• _Task item_
Go through the material below and state how many lines include "computer", giving the number only.

[Start of Attachment]

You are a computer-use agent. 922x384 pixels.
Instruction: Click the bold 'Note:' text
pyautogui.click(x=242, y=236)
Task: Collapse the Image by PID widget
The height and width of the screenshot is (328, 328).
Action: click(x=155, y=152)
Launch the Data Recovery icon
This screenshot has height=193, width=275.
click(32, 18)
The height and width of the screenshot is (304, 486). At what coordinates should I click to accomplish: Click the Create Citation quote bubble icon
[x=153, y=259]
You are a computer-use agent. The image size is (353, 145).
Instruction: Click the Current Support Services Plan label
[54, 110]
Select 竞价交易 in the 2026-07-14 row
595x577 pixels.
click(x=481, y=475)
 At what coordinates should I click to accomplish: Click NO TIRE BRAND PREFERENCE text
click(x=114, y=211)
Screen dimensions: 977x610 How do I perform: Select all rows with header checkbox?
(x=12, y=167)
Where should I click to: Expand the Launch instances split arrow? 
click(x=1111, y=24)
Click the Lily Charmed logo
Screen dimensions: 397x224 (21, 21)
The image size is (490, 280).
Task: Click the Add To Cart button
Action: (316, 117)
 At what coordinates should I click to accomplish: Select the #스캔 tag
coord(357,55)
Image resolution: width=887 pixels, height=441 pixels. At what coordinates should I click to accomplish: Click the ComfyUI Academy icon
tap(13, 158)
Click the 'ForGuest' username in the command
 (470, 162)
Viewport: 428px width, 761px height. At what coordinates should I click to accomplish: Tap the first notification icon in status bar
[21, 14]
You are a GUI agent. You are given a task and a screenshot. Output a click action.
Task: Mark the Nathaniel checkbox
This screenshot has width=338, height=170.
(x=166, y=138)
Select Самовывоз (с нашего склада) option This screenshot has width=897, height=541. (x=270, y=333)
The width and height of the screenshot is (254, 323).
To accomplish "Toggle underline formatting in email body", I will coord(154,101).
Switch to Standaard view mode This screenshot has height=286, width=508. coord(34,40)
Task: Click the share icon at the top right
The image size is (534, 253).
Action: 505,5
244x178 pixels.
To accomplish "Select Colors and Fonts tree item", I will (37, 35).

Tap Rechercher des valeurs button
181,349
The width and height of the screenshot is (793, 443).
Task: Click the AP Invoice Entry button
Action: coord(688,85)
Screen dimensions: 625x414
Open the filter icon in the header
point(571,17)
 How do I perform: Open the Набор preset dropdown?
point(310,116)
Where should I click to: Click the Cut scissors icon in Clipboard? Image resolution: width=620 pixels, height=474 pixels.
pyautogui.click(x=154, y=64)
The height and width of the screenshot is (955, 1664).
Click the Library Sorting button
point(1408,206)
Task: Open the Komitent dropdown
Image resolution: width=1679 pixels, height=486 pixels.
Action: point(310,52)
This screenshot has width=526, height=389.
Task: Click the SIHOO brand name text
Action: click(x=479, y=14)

[End of Attachment]

• _Expected output_
2